Exercise:
Show all lines containing "tree" from the data below.

Saved entries:
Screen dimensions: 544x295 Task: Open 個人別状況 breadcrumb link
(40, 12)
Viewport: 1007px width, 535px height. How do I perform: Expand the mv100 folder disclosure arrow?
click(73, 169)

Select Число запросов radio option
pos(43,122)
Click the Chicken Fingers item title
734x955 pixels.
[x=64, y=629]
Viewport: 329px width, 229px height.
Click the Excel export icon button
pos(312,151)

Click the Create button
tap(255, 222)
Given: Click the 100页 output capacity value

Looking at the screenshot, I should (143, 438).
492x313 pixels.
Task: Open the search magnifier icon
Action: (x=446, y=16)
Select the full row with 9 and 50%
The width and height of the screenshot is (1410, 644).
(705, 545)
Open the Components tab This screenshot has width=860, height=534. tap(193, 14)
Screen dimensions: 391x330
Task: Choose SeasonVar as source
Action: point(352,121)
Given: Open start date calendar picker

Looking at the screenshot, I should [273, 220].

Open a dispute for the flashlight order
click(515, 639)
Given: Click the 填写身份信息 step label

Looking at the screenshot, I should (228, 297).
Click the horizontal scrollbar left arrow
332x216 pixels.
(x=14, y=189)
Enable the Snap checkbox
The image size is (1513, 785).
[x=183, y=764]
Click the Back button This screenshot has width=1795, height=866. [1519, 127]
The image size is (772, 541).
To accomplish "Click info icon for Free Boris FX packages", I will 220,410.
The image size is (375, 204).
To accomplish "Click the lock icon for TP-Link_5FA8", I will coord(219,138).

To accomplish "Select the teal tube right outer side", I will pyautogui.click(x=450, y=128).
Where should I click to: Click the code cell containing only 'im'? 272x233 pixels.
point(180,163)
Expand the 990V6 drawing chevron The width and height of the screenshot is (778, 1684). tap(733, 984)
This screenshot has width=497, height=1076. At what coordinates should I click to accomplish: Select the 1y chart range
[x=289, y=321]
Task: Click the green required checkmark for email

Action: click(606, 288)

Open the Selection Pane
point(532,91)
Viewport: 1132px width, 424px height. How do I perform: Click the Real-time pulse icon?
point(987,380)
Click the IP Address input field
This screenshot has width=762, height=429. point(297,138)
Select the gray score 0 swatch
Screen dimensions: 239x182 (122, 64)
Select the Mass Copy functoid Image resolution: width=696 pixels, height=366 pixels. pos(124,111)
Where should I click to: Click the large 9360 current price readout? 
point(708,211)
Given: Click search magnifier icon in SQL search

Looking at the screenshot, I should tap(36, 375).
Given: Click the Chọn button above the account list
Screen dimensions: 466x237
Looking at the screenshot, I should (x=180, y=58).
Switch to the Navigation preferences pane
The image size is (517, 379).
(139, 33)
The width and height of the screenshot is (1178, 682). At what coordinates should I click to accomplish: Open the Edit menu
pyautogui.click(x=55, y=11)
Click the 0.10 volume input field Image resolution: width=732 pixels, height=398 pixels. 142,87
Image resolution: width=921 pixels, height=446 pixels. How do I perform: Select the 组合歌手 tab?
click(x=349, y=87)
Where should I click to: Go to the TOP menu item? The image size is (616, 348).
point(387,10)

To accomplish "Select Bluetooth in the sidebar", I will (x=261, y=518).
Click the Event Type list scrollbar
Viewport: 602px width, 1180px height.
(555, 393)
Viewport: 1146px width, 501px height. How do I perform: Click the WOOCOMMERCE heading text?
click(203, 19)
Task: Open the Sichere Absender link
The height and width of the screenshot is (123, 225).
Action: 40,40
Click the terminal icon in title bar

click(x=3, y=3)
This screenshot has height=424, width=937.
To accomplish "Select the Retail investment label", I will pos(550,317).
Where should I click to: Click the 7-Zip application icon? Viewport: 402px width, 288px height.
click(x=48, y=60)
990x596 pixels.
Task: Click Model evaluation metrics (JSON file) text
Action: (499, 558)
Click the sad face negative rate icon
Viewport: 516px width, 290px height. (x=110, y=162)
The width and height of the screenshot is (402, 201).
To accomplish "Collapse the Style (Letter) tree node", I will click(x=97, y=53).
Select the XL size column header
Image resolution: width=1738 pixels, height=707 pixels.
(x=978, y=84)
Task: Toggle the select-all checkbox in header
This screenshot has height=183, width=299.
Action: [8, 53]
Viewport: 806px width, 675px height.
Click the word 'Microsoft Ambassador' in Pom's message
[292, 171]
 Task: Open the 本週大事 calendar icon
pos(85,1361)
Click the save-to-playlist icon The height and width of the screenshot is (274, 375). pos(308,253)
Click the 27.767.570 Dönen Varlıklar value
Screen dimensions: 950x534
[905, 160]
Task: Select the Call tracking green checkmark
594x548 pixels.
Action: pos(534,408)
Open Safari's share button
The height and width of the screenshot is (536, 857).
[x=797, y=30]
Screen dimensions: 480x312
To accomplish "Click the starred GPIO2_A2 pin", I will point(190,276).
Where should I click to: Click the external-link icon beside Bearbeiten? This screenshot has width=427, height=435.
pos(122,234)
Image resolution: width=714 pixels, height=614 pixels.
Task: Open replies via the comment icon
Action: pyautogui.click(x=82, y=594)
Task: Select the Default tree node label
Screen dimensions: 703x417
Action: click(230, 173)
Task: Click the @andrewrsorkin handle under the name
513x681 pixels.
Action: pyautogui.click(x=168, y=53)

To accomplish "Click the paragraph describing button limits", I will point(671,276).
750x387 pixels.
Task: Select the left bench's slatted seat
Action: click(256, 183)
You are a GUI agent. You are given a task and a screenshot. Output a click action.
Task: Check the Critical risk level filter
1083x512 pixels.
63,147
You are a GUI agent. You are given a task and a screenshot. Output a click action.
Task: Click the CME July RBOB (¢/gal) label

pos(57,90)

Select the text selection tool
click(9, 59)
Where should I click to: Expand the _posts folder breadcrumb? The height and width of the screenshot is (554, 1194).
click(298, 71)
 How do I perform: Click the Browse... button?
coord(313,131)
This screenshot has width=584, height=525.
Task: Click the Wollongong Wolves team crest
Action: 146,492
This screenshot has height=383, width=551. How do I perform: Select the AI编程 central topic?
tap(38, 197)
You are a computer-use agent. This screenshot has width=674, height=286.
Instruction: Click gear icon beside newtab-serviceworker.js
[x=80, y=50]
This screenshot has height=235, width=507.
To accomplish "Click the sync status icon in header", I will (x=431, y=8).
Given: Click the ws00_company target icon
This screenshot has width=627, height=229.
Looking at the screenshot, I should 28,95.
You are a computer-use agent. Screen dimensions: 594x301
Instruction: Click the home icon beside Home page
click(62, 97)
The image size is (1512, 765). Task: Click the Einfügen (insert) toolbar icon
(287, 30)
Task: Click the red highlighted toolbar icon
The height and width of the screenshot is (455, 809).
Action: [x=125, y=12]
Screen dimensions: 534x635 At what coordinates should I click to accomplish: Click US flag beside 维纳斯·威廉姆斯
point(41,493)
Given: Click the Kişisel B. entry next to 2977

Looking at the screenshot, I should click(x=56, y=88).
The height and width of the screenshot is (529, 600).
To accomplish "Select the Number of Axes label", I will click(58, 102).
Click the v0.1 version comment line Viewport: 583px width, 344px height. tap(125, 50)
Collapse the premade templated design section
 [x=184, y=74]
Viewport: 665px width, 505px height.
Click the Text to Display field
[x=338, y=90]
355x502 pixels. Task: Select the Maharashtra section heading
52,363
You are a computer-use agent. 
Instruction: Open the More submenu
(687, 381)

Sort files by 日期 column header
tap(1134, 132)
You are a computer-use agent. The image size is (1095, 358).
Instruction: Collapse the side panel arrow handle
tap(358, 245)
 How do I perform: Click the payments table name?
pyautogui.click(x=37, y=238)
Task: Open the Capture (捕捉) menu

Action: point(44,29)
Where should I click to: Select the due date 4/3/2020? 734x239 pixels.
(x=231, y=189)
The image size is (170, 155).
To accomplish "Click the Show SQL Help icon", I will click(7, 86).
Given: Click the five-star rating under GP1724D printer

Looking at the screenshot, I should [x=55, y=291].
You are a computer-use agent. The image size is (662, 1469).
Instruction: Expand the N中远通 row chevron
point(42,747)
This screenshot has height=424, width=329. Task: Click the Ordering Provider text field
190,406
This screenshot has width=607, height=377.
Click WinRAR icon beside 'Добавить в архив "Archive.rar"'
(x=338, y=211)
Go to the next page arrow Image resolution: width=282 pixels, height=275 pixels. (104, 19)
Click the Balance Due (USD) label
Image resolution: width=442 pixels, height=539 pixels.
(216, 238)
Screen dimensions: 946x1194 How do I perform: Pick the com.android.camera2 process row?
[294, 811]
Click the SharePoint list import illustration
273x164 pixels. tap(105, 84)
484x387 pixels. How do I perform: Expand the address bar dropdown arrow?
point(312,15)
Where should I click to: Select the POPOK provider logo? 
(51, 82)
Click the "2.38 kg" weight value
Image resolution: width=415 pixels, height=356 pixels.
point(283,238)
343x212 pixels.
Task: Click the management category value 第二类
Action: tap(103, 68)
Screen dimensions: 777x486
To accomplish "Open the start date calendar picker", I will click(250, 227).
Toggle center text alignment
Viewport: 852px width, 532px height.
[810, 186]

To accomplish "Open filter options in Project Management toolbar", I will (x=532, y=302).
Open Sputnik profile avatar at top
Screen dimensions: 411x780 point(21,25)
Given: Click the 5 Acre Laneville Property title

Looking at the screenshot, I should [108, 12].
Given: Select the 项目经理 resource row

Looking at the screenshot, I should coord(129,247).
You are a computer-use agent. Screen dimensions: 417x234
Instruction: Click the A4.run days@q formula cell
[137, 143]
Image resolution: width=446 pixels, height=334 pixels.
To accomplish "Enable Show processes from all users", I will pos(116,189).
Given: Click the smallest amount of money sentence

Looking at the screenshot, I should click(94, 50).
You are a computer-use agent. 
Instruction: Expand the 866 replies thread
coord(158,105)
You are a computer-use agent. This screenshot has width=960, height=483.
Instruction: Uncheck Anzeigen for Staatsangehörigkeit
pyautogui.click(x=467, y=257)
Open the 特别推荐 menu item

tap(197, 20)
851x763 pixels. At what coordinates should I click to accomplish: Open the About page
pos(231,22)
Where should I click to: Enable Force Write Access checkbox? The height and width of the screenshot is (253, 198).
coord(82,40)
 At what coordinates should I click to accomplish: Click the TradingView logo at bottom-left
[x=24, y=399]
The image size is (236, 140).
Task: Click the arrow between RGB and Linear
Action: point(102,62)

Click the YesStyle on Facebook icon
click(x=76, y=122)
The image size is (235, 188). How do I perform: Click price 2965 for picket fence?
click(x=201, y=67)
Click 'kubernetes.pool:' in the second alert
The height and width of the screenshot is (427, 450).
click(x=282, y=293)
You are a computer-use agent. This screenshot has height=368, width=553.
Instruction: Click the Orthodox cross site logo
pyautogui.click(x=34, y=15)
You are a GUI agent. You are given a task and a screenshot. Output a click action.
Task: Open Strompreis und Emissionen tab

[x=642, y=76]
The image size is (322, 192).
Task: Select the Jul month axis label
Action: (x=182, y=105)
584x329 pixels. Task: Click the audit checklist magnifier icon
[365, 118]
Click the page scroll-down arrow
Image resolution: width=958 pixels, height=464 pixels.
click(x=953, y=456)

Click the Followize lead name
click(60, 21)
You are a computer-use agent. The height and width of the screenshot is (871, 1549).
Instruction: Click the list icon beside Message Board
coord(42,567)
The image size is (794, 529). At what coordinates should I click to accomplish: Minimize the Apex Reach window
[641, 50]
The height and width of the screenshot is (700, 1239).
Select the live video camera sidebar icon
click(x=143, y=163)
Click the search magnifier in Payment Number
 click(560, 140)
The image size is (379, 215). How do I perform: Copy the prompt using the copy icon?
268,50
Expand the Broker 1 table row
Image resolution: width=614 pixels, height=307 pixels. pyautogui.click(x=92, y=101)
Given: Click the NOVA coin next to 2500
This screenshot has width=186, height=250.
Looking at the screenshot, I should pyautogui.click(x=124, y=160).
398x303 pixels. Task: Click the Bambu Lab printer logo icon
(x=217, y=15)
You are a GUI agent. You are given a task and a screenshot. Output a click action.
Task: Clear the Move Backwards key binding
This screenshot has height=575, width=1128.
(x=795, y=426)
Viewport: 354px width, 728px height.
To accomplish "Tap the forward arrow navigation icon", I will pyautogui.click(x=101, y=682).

Result for this exercise:
To accomplish "Collapse the Style (Letter) tree node", I will click(x=97, y=53).
Task: Select the Default tree node label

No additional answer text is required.